RECORDS FOR THIS TASK:
• • •

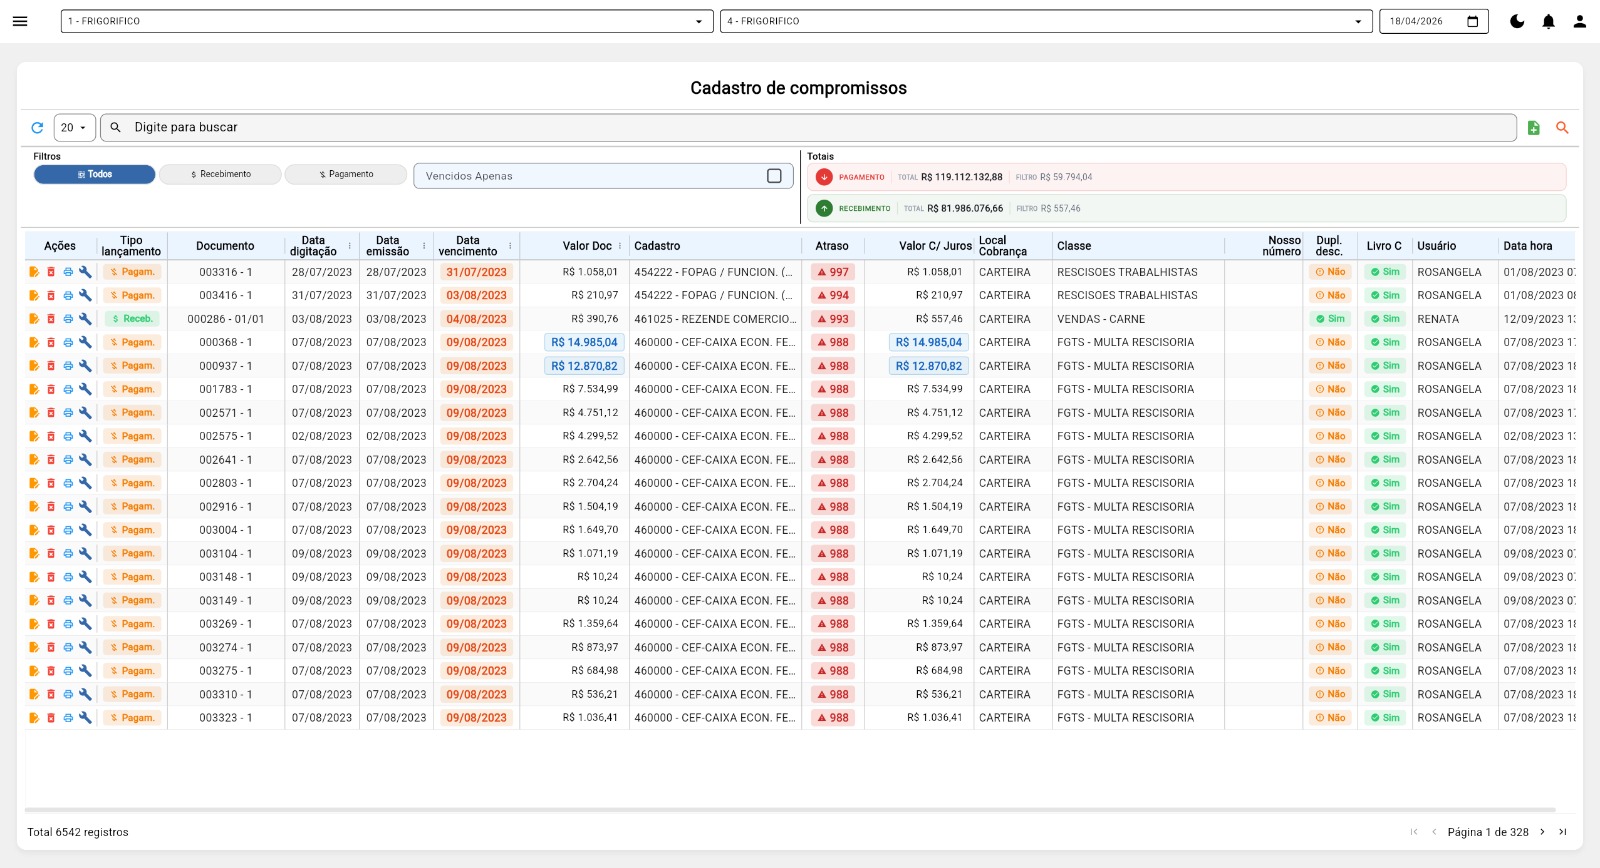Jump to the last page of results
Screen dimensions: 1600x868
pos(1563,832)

• • •

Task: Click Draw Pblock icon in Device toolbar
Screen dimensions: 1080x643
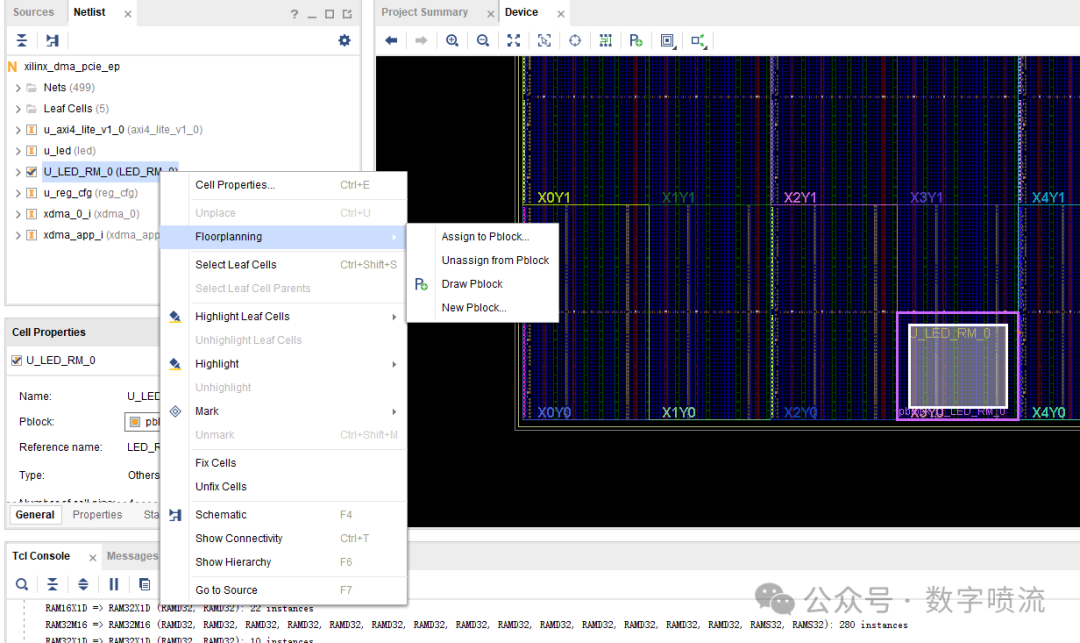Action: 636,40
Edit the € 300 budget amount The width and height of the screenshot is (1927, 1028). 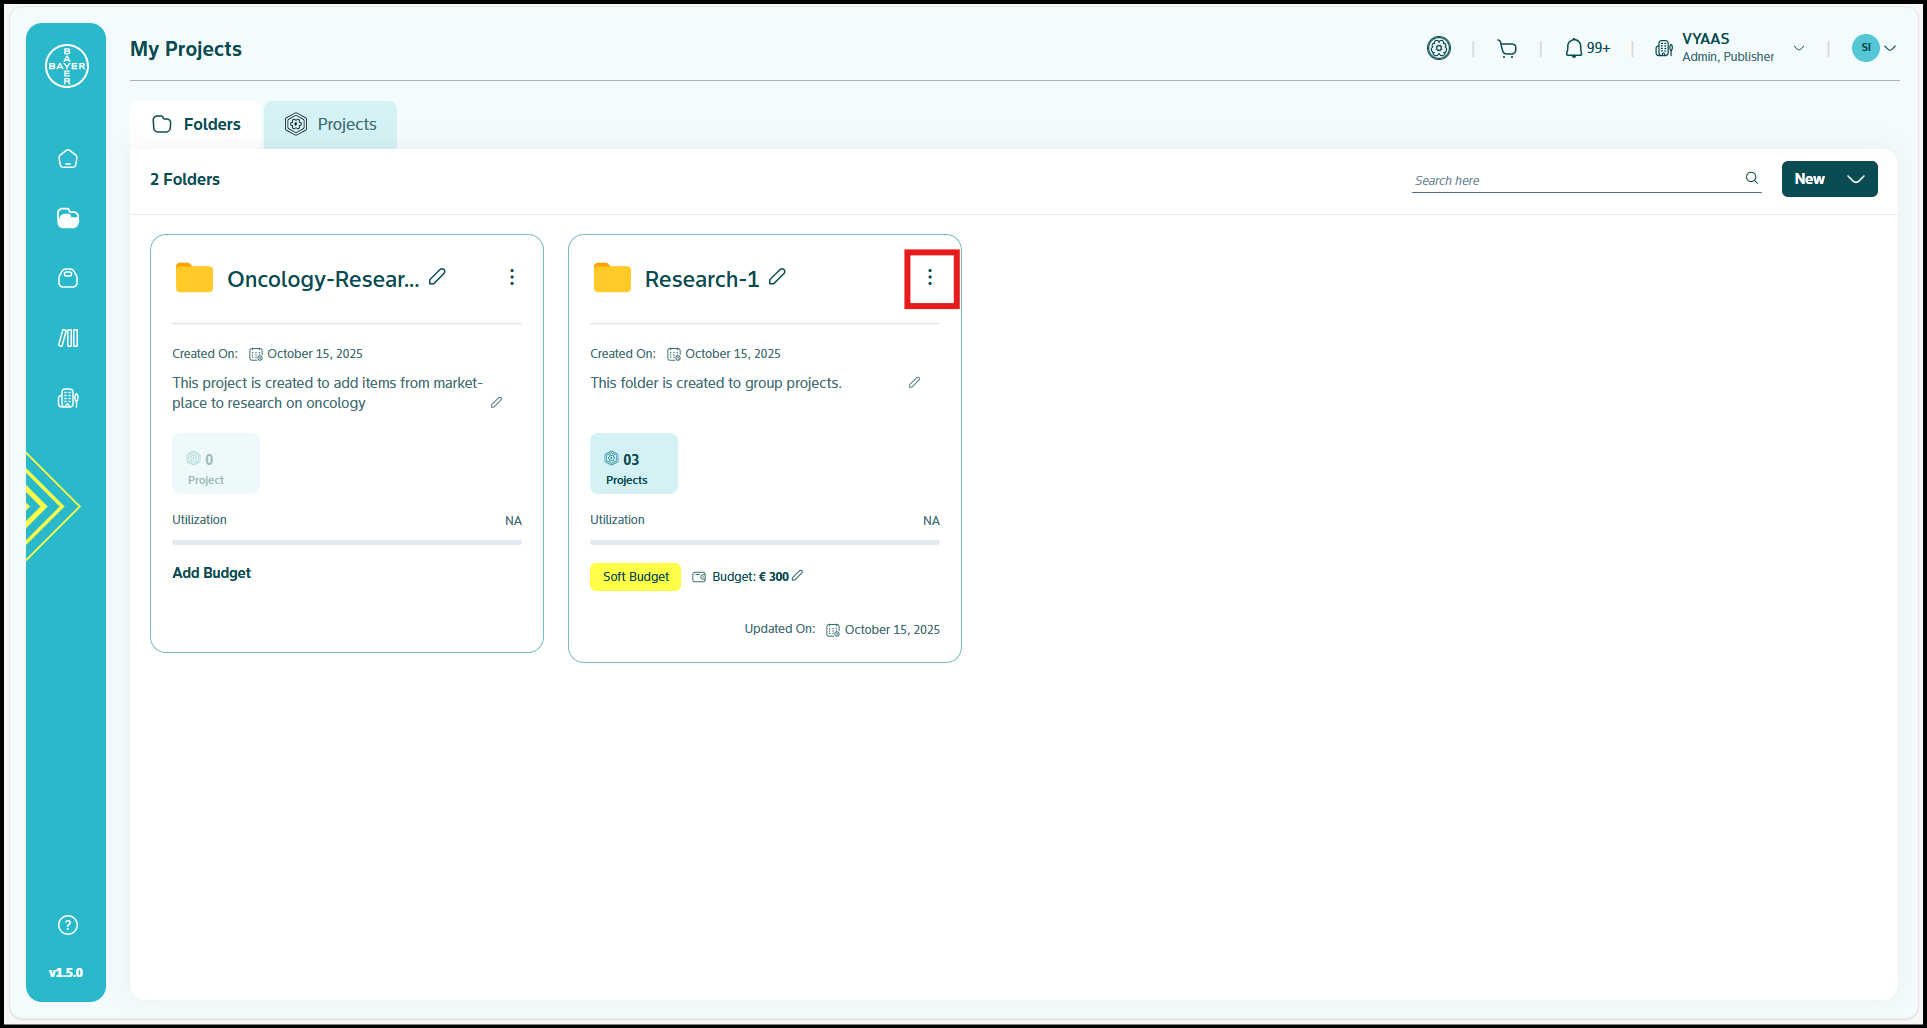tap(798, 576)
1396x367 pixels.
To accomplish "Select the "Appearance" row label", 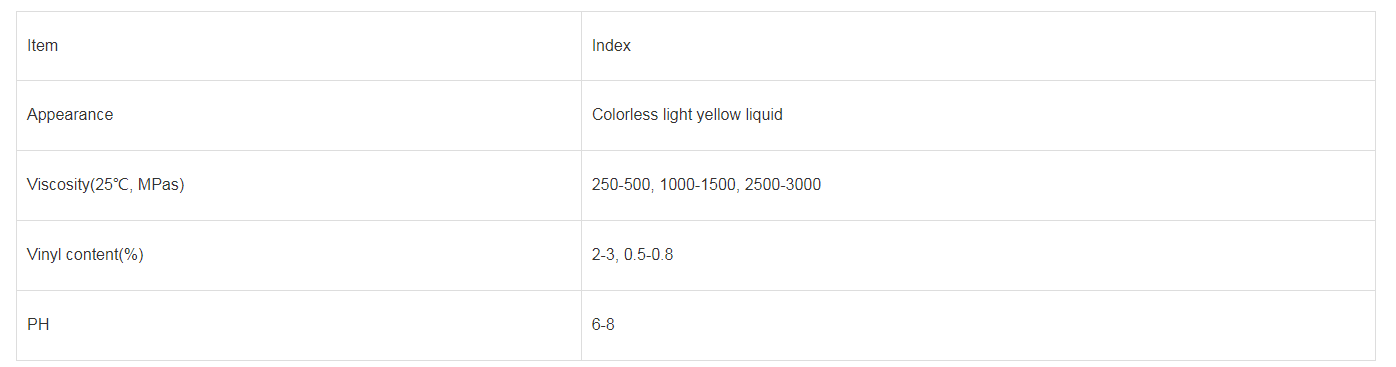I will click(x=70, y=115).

• • •

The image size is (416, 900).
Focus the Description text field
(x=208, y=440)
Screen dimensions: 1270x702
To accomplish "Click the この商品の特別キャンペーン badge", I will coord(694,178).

• • •

SHORT TASK: Print the rows beginning at the line that contains "Jump to the last page of results" and stopping after the line that contains "pos(1563,832)", leaving out the pictures.

FINAL ANSWER:
Jump to the last page of results
Screen dimensions: 1600x868
pos(1563,832)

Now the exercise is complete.